What Does Over-Processed Hair Color Look Like and How to Fix It
Your hair goes through a lot. Brushing, blow-drying, curling, straightening, bleaching, coloring, you name it. It is subjected to a lot of abuse all year round. The word for this abuse is – over-processing.
That’s right. If you thought the term over-processed hair only applied to bleached and chemically-treated hair, you thought wrong. Frequent, harsh handling of the hair also causes it to become over-processed which may result in hair falling out.
While it is relatively easy to spot the damage in chemically-treated hair, the same can’t be said for over-processed hair color. There’s a fine line between giving your hair dye adequate time to set and going overboard with the exposure.
What does over-processed hair color look like, and how do you fix it? Here’s everything you need to know.
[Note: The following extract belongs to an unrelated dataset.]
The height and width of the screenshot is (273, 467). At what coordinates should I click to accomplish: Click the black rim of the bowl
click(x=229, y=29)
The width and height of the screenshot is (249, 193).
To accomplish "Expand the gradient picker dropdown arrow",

How Hair Dye Works to Color Your Mane
First off, it’s important to understand what dye actually does to your hair. While changing your hair color every so often or going to the salon for a “touch up” every three weeks might seem harmless, the ingredients that make up the contents of most coloring kits are not. Here’s how they work.
Ammonia
Hair color doesn’t just rinse across your strands and stain them. To get inside the shaft, it has to penetrate the cuticle –the hair’s natural protective barrier. That’s where ammonia comes in. It lifts the cuticle to pave the way for the dye molecules to get in and deposit color. Use Ammonia-free hair colors.
Peroxide
Peroxide, commonly referred to as the “activator,” acts as a lightener to lift (read, bleach) your natural hair color before the color molecules in the dye can be deposited.
Hydrogen peroxide can be quite damaging to hair since it goes after everything in the hair shaft, not just the melanin. It even interacts with keratin – the main protein in hair fiber – leaving the hair weak and prone to hair breakage.